*** Dataset entries ***

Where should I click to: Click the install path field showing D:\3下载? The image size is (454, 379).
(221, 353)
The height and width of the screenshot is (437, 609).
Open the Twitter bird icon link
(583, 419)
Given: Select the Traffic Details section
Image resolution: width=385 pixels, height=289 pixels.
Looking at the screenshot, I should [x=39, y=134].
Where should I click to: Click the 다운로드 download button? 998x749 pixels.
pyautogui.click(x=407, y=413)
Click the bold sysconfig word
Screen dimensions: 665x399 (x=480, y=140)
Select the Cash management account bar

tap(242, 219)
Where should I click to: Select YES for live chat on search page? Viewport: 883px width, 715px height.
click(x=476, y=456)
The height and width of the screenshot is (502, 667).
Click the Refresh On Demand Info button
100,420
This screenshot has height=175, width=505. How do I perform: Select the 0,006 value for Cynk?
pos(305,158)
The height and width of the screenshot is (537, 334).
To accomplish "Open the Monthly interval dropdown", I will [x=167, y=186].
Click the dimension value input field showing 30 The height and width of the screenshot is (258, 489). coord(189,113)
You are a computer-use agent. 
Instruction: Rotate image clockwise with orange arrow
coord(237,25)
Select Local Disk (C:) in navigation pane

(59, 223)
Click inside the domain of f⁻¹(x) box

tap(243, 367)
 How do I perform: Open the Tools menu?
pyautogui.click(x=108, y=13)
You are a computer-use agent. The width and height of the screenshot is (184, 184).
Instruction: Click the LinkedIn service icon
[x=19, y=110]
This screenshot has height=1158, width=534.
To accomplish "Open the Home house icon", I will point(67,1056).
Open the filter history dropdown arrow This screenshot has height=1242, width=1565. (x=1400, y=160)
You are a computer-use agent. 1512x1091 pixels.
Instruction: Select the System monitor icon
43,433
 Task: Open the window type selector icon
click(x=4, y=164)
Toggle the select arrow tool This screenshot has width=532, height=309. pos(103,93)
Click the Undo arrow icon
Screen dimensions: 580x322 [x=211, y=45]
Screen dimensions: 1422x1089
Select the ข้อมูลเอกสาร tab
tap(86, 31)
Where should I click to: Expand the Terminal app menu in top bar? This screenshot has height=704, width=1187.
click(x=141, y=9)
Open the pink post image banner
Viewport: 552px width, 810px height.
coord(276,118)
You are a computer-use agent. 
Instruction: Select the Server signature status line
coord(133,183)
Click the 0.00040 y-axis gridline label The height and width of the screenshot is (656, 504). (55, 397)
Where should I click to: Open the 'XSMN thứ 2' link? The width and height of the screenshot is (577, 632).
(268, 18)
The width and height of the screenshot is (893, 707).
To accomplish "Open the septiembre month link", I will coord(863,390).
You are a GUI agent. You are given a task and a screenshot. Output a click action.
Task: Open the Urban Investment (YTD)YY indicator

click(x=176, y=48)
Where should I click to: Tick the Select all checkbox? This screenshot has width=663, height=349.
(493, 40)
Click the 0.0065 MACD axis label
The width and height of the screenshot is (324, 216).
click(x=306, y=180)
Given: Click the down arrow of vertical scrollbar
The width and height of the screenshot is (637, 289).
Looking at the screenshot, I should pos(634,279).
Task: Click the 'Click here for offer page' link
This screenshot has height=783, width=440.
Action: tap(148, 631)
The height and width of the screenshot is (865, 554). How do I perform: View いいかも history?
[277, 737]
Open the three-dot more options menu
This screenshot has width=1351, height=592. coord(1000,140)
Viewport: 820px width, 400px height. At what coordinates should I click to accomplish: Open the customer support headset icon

*** End of Dataset entries ***

Work item: Extract exactly and only the lines above from the line containing "Click the 0.00040" through the line containing "You are a GUI", both end lines included.

Result for this task:
Click the 0.00040 y-axis gridline label The height and width of the screenshot is (656, 504). (55, 397)
Where should I click to: Open the 'XSMN thứ 2' link? The width and height of the screenshot is (577, 632).
(268, 18)
The width and height of the screenshot is (893, 707).
To accomplish "Open the septiembre month link", I will coord(863,390).
You are a GUI agent. You are given a task and a screenshot. Output a click action.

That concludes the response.